From: Jamie Lokier <lk@tantalophile.demon.co.uk>
To: Davide Libenzi <davidel@xmailserver.org>
Cc: Linux Kernel Mailing List <linux-kernel@vger.kernel.org>,
linux-aio@kvack.org, lse-tech@lists.sourceforge.net,
Linus Torvalds <torvalds@transmeta.com>,
Andrew Morton <akpm@digeo.com>,
Alan Cox <alan@lxorguk.ukuu.org.uk>
Subject: Re: Unifying epoll,aio,futexes etc. (What I really want from epoll)
Date: Fri, 1 Nov 2002 02:01:19 +0000 [thread overview]
Message-ID: <20021101020119.GC30865@bjl1.asuk.net> (raw)

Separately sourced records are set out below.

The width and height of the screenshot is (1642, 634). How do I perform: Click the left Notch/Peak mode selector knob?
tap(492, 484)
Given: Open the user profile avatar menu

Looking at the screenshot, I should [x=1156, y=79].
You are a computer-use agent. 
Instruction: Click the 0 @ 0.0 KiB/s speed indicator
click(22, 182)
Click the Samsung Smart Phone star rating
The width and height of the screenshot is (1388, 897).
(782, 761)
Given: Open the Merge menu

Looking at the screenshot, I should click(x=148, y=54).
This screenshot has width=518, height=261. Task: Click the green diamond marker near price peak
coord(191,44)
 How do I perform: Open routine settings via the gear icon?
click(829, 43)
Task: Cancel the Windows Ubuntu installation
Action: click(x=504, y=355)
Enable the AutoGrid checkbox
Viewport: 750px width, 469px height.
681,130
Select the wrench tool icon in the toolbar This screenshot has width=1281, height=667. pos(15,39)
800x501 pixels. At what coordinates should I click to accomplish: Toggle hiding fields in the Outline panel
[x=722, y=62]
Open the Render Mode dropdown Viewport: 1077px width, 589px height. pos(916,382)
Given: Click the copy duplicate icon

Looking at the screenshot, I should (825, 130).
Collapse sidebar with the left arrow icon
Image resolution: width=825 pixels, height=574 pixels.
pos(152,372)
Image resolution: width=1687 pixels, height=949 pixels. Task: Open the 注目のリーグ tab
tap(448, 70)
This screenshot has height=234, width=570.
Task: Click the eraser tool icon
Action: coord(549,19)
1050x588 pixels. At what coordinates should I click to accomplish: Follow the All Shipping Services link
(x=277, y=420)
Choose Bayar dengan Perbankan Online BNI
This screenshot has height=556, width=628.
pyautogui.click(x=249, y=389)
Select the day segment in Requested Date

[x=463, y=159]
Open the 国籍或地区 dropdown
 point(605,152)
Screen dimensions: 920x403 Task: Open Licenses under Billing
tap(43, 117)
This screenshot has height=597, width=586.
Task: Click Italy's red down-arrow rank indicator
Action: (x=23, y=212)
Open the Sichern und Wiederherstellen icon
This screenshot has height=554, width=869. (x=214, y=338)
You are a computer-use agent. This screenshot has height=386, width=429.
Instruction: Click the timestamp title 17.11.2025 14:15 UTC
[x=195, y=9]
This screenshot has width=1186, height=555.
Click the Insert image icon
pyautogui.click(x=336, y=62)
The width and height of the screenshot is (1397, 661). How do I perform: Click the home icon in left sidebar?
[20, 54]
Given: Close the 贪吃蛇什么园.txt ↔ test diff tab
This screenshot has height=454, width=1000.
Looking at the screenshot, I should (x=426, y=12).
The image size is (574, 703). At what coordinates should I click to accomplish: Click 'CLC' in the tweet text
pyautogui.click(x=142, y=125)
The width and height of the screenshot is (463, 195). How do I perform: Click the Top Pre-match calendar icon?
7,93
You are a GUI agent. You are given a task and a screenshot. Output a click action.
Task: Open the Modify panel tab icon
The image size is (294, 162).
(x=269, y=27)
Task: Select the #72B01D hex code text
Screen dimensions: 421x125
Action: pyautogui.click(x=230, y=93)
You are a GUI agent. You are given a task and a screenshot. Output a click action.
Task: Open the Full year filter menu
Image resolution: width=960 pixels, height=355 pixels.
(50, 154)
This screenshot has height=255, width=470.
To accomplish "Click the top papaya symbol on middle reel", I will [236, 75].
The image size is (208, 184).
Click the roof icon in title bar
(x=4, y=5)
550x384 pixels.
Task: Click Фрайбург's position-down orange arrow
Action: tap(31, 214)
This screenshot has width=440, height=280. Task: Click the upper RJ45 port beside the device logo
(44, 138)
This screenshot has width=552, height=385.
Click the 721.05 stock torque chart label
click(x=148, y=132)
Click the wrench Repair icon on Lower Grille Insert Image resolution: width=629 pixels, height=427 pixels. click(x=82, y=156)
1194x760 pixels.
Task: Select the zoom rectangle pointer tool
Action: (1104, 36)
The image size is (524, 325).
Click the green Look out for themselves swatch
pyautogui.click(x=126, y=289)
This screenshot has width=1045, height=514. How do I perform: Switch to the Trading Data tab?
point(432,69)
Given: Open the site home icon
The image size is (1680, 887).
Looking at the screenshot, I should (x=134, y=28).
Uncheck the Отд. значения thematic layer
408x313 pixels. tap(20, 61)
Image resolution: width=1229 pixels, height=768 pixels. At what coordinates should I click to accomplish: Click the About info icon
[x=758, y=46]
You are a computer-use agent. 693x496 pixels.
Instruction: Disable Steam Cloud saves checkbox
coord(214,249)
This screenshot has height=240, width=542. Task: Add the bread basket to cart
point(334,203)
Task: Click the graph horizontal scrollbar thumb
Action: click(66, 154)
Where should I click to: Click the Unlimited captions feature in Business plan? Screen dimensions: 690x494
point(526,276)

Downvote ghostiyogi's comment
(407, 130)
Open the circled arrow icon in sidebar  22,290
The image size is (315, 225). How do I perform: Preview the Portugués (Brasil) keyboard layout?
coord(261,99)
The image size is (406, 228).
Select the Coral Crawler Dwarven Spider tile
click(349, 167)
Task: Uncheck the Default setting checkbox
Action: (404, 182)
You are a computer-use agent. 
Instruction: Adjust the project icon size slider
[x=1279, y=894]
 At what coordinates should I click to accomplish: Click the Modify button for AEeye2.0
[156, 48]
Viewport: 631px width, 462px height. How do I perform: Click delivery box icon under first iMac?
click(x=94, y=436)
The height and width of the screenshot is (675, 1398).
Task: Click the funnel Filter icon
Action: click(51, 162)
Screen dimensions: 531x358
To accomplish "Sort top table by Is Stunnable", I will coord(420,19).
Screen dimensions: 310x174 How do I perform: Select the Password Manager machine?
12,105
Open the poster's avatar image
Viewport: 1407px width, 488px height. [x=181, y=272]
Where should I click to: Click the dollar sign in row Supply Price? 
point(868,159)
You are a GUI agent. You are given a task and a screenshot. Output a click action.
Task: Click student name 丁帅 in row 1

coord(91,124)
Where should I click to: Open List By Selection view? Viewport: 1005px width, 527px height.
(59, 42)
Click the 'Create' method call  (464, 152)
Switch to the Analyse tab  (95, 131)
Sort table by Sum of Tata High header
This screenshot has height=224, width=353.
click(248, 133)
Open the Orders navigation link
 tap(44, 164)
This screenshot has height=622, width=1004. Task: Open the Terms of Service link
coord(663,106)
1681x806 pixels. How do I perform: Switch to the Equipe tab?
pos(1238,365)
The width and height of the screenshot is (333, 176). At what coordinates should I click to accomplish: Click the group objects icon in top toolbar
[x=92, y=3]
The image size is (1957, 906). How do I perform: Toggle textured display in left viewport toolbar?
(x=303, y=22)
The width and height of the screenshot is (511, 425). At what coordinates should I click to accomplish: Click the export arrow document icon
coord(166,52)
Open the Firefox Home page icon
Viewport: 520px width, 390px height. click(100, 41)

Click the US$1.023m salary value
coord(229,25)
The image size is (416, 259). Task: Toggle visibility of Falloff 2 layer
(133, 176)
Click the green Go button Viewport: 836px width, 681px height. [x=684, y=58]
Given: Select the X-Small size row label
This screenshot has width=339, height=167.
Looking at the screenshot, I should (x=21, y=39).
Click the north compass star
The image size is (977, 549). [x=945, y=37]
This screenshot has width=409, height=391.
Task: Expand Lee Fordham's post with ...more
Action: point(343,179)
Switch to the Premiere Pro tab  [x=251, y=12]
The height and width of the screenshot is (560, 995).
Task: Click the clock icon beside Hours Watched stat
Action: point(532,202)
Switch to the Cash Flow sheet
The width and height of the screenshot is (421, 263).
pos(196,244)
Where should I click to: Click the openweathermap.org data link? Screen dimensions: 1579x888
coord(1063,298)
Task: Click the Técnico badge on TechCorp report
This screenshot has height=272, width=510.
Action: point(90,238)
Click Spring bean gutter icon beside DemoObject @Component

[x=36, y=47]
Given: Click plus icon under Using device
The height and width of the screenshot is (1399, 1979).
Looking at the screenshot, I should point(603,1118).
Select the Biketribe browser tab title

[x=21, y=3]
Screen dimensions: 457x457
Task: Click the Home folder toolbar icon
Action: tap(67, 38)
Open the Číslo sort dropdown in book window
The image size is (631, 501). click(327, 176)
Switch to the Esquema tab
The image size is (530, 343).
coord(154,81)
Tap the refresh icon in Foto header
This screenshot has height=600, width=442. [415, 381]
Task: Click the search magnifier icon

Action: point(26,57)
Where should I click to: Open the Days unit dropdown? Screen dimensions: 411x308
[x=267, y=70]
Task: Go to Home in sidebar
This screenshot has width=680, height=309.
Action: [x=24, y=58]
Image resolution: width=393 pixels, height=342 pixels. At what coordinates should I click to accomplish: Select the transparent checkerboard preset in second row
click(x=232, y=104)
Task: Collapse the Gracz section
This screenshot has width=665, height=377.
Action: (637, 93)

In-Reply-To: <Pine.LNX.4.44.0210311642300.1562-100000@blue1.dev.mcafeelabs.com>
Davide Libenzi wrote:
> Jamie, the futex support can be easily done with one line of code patch. I
> still prefer the one-to-one mapping between futexes and files. It makes
> everything easier.
I do agree it is very simple and hence good.
> I don't really see futex creation/destroy as an high frequency event
> that might be suitable for optimization. Usually you have your own
> set of resources to be "protected" and in 95% of cases you know
> those resources from the beginning.
Well, I'll disagree but stay mostly quiet. I think it is reasonable
to have a futex per _object_ in certain language run-times.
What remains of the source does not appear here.